(Stored records)

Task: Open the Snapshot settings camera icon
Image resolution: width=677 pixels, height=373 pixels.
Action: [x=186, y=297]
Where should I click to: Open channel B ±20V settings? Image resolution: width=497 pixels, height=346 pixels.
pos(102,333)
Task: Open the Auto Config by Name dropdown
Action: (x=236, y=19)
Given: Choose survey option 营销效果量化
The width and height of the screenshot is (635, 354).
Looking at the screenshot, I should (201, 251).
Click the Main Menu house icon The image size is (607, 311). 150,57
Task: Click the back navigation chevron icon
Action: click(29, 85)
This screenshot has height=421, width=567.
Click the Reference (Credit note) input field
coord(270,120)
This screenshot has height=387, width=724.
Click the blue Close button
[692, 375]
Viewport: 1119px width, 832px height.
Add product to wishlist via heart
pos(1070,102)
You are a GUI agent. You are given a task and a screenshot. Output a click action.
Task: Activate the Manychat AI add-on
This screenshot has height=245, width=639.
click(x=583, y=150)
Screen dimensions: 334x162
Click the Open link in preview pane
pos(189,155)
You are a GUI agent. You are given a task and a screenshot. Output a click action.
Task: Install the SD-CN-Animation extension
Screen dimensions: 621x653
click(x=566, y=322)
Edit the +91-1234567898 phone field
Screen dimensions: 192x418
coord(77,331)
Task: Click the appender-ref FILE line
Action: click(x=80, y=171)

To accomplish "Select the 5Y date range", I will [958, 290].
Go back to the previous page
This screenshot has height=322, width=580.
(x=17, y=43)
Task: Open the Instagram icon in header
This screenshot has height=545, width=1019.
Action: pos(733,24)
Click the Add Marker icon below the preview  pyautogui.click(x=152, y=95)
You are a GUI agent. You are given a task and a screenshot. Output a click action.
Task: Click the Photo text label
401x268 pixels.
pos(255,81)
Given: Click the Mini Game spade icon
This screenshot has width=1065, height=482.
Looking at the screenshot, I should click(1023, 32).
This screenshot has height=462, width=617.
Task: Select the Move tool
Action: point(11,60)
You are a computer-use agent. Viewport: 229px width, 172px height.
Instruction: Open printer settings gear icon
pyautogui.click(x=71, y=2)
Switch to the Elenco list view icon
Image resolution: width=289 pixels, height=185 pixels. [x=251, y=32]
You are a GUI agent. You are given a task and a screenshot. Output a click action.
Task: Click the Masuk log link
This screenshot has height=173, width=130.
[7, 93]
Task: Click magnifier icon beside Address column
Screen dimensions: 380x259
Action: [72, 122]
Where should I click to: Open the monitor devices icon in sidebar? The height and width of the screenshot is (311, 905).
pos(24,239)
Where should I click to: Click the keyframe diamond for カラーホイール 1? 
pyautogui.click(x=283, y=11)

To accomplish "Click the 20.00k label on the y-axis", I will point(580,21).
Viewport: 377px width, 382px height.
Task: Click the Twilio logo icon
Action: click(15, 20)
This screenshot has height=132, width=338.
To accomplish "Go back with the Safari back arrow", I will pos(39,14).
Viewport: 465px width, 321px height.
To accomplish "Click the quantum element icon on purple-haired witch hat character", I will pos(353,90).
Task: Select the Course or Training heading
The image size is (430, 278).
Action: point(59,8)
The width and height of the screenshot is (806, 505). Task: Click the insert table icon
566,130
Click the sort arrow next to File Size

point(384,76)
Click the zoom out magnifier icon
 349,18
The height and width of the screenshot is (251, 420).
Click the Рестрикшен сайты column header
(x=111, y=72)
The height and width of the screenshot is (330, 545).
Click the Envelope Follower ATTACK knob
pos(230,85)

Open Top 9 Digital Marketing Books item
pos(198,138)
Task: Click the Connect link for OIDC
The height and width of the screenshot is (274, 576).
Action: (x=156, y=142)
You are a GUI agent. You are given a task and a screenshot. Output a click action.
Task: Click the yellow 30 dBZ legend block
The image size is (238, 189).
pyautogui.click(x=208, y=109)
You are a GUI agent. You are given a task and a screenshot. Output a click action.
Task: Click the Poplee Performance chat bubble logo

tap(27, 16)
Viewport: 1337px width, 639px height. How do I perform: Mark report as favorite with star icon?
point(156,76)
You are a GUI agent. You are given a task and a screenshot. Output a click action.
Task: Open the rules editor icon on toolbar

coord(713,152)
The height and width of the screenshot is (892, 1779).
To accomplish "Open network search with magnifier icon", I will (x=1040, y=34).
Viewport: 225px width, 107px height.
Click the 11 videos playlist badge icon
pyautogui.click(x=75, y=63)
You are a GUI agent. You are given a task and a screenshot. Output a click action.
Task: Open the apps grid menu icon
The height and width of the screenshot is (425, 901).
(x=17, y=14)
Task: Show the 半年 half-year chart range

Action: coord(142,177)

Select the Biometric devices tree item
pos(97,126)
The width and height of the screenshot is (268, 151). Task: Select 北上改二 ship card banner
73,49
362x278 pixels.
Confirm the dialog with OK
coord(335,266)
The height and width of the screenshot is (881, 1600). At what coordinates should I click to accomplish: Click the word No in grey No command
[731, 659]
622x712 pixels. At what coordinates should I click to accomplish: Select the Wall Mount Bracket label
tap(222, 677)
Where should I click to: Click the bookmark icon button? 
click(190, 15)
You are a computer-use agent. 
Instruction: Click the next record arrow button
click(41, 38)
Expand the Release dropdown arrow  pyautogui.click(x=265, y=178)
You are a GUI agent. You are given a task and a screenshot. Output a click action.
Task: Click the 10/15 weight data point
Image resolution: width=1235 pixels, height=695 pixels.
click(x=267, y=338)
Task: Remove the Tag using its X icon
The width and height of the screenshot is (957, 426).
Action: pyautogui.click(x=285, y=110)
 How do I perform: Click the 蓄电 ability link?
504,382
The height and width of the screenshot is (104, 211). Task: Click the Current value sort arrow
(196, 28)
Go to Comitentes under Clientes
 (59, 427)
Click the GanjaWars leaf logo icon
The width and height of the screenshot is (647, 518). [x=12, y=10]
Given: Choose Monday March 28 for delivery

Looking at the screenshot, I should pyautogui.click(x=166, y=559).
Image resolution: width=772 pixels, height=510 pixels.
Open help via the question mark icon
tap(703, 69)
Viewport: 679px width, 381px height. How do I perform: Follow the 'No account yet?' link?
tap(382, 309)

WHAT NEEDS TO BE DONE » Without altering a single word, set down all the entries again.

TASK SOLUTION »
Task: Open the Snapshot settings camera icon
Image resolution: width=677 pixels, height=373 pixels.
Action: [x=186, y=297]
Where should I click to: Open channel B ±20V settings? Image resolution: width=497 pixels, height=346 pixels.
pos(102,333)
Task: Open the Auto Config by Name dropdown
Action: (x=236, y=19)
Given: Choose survey option 营销效果量化
The width and height of the screenshot is (635, 354).
Looking at the screenshot, I should (201, 251).
Click the Main Menu house icon The image size is (607, 311). 150,57
Task: Click the back navigation chevron icon
Action: click(29, 85)
This screenshot has height=421, width=567.
Click the Reference (Credit note) input field
coord(270,120)
This screenshot has height=387, width=724.
Click the blue Close button
[692, 375]
Viewport: 1119px width, 832px height.
Add product to wishlist via heart
pos(1070,102)
You are a GUI agent. You are given a task and a screenshot. Output a click action.
Task: Activate the Manychat AI add-on
This screenshot has height=245, width=639.
click(x=583, y=150)
Screen dimensions: 334x162
Click the Open link in preview pane
pos(189,155)
You are a GUI agent. You are given a task and a screenshot. Output a click action.
Task: Install the SD-CN-Animation extension
Screen dimensions: 621x653
click(x=566, y=322)
Edit the +91-1234567898 phone field
Screen dimensions: 192x418
coord(77,331)
Task: Click the appender-ref FILE line
Action: click(x=80, y=171)

To accomplish "Select the 5Y date range", I will [958, 290].
Go back to the previous page
This screenshot has height=322, width=580.
(x=17, y=43)
Task: Open the Instagram icon in header
This screenshot has height=545, width=1019.
Action: pos(733,24)
Click the Add Marker icon below the preview  pyautogui.click(x=152, y=95)
You are a GUI agent. You are given a task and a screenshot. Output a click action.
Task: Click the Photo text label
401x268 pixels.
pos(255,81)
Given: Click the Mini Game spade icon
This screenshot has width=1065, height=482.
Looking at the screenshot, I should click(1023, 32).
This screenshot has height=462, width=617.
Task: Select the Move tool
Action: point(11,60)
You are a computer-use agent. Viewport: 229px width, 172px height.
Instruction: Open printer settings gear icon
pyautogui.click(x=71, y=2)
Switch to the Elenco list view icon
Image resolution: width=289 pixels, height=185 pixels. [x=251, y=32]
You are a GUI agent. You are given a task and a screenshot. Output a click action.
Task: Click the Masuk log link
This screenshot has height=173, width=130.
[7, 93]
Task: Click magnifier icon beside Address column
Screen dimensions: 380x259
Action: [72, 122]
Where should I click to: Open the monitor devices icon in sidebar? The height and width of the screenshot is (311, 905).
pos(24,239)
Where should I click to: Click the keyframe diamond for カラーホイール 1? 
pyautogui.click(x=283, y=11)

To accomplish "Click the 20.00k label on the y-axis", I will point(580,21).
Viewport: 377px width, 382px height.
Task: Click the Twilio logo icon
Action: click(15, 20)
This screenshot has height=132, width=338.
To accomplish "Go back with the Safari back arrow", I will pos(39,14).
Viewport: 465px width, 321px height.
To accomplish "Click the quantum element icon on purple-haired witch hat character", I will pos(353,90).
Task: Select the Course or Training heading
The image size is (430, 278).
Action: point(59,8)
The width and height of the screenshot is (806, 505). Task: Click the insert table icon
566,130
Click the sort arrow next to File Size

point(384,76)
Click the zoom out magnifier icon
 349,18
The height and width of the screenshot is (251, 420).
Click the Рестрикшен сайты column header
(x=111, y=72)
The height and width of the screenshot is (330, 545).
Click the Envelope Follower ATTACK knob
pos(230,85)

Open Top 9 Digital Marketing Books item
pos(198,138)
Task: Click the Connect link for OIDC
The height and width of the screenshot is (274, 576).
Action: (x=156, y=142)
You are a GUI agent. You are given a task and a screenshot. Output a click action.
Task: Click the yellow 30 dBZ legend block
The image size is (238, 189).
pyautogui.click(x=208, y=109)
You are a GUI agent. You are given a task and a screenshot. Output a click action.
Task: Click the Poplee Performance chat bubble logo

tap(27, 16)
Viewport: 1337px width, 639px height. How do I perform: Mark report as favorite with star icon?
point(156,76)
You are a GUI agent. You are given a task and a screenshot. Output a click action.
Task: Open the rules editor icon on toolbar

coord(713,152)
The height and width of the screenshot is (892, 1779).
To accomplish "Open network search with magnifier icon", I will (x=1040, y=34).
Viewport: 225px width, 107px height.
Click the 11 videos playlist badge icon
pyautogui.click(x=75, y=63)
You are a GUI agent. You are given a task and a screenshot. Output a click action.
Task: Open the apps grid menu icon
The height and width of the screenshot is (425, 901).
(x=17, y=14)
Task: Show the 半年 half-year chart range

Action: coord(142,177)

Select the Biometric devices tree item
pos(97,126)
The width and height of the screenshot is (268, 151). Task: Select 北上改二 ship card banner
73,49
362x278 pixels.
Confirm the dialog with OK
coord(335,266)
The height and width of the screenshot is (881, 1600). At what coordinates should I click to accomplish: Click the word No in grey No command
[731, 659]
622x712 pixels. At what coordinates should I click to accomplish: Select the Wall Mount Bracket label
tap(222, 677)
Where should I click to: Click the bookmark icon button? 
click(190, 15)
You are a computer-use agent. 
Instruction: Click the next record arrow button
click(41, 38)
Expand the Release dropdown arrow  pyautogui.click(x=265, y=178)
You are a GUI agent. You are given a task and a screenshot. Output a click action.
Task: Click the 10/15 weight data point
Image resolution: width=1235 pixels, height=695 pixels.
click(x=267, y=338)
Task: Remove the Tag using its X icon
The width and height of the screenshot is (957, 426).
Action: pyautogui.click(x=285, y=110)
 How do I perform: Click the 蓄电 ability link?
504,382
The height and width of the screenshot is (104, 211). Task: Click the Current value sort arrow
(196, 28)
Go to Comitentes under Clientes
 (59, 427)
Click the GanjaWars leaf logo icon
The width and height of the screenshot is (647, 518). [x=12, y=10]
Given: Choose Monday March 28 for delivery

Looking at the screenshot, I should pyautogui.click(x=166, y=559).
Image resolution: width=772 pixels, height=510 pixels.
Open help via the question mark icon
tap(703, 69)
Viewport: 679px width, 381px height. How do I perform: Follow the 'No account yet?' link?
tap(382, 309)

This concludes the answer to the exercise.